### Teks
========

Pendapatan asuransi jiwa pada kuartal I 2023 juga menurun 12,7 persen dari periode yang sama tahun sebelumnya yang sebesar Rp62,27 triliun.

Pendapatan asuransi jiwa menurun karena penurunan pendapatan premi sebesar 6,9 persen secara tahunan dari Rp48,99 triliun menjadi Rp45,6 triliun.

Menurut AAJI, pemberlakuan Surat Edaran OJK Nomor 5 Tahun 2022 tentang Produk Asuransi yang Dikaitkan dengan Investasi (PAYDI) yang berlaku penuh pada 14 Maret 2023 lalu memengaruhi pendapatan asuransi jiwa dari PAYDI, yang preminya menurun 20 persen secara tahunan.

“Perusahaan asuransi jiwa memilih untuk menyesuaikan PAYDI mereka terlebih dulu dengan regulasi terbaru OJK sebelum kembali memasarkan kepada masyarakat," kata Direktur Eksekutif AAJI Togar Pasaribu kepada ANTARA.

Di samping itu, premi PAYDI juga menurun karena nasabah beralih ke produk asuransi yang lebih tradisional, yang hanya menawarkan proteksi.

Mengembalikan kepercayaan publik

Surat Edaran OJK tentang PAYDI menjadi salah satu upaya OJK mengembalikan kepercayaan masyarakat pada industri asuransi.

Melalui surat edaran ini, OJK meminta industri asuransi memperbaiki praktik pemasaran PAYDI agar lebih transparan.

Agen asuransi diharapkan memastikan pemegang polis PAYDI benar-benar telah memahami PAYDI yang mereka beli, termasuk manfaatnya, biaya-biaya yang perlu dibayar, dan risiko yang ditanggung oleh pemegang polis.

Pasalnya, OJK menilai masyarakat dengan tingkat literasi asuransi yang rendah, masih kesulitan memahami PAYDI yang kompleks karena produk itu menggabungkan unsur asuransi dan investasi.

========

### Data
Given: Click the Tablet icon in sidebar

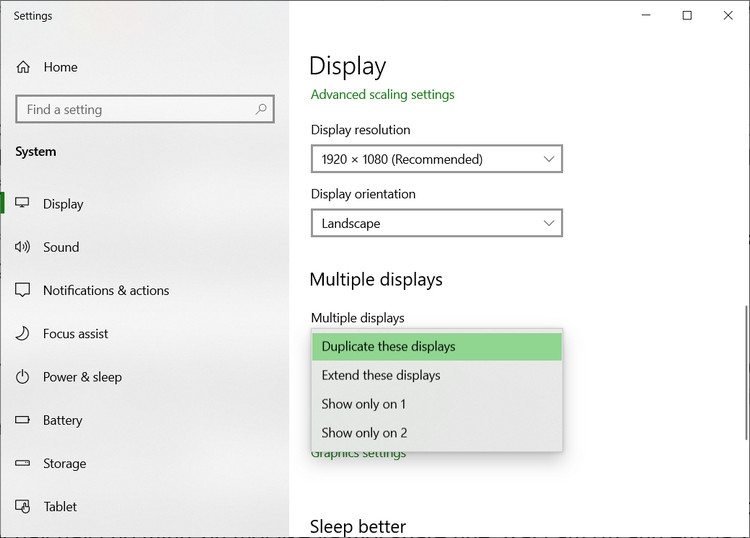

========

### Soal Tertulis A
Tuliskan kembali dengan tepat bagian dari teks tentang asuransi jiwa, mulai dari "Menurut AAJI, pemberlakuan" dan terus sampai "Pasaribu kepada ANTARA.".
### Soal Tertulis B
Lanjutkan teks tentang asuransi jiwa setelah kalimat terakhir yang tercantum.

### Jawaban Tertulis A
Menurut AAJI, pemberlakuan Surat Edaran OJK Nomor 5 Tahun 2022 tentang Produk Asuransi yang Dikaitkan dengan Investasi (PAYDI) yang berlaku penuh pada 14 Maret 2023 lalu memengaruhi pendapatan asuransi jiwa dari PAYDI, yang preminya menurun 20 persen secara tahunan.

“Perusahaan asuransi jiwa memilih untuk menyesuaikan PAYDI mereka terlebih dulu dengan regulasi terbaru OJK sebelum kembali memasarkan kepada masyarakat," kata Direktur Eksekutif AAJI Togar Pasaribu kepada ANTARA.

### Jawaban Tertulis B
Pada 2022, berdasarkan Survei Nasional Literasi dan Inklusi Keuangan (SNLIK), indeks literasi asuransi Indonesia baru mencapai 31,72 persen.

Selain SE terkait PAYDI, OJK juga akan mengatur industri asuransi agar memulai Penerapan Standar Akuntansi (PSAK) 74 tentang kontrak asuransi pada 1 Januari 2025.

Dengan PSAK 74, perusahaan asuransi diharapkan membuat laporan keuangan yang mencerminkan kondisi kinerja perusahaan yang sebenarnya.

OJK juga sedang melakukan finalisasi terhadap pengaturan ulang permodalan minimum perusahaan asuransi yang saat ini dinilai terlalu rendah dan tak sebanding dengan risiko yang dihadapi.

Dengan ekuitas yang lebih besar, perusahaan asuransi akan memiliki bantalan yang lebih besar dalam menyerap risiko-risiko yang timbul dari aktivitas investasi dan pengelolaan aset perusahaan.“Dengan begitu, perusahaan memiliki dukungan permodalan yang mencukupi untuk memenuhi kewajiban pembayaran perusahaan kepada pemegang polis,” kata Plt. Kepala Grup Komunikasi Publik OJK Sekar Putih Djarot kepada ANTARA.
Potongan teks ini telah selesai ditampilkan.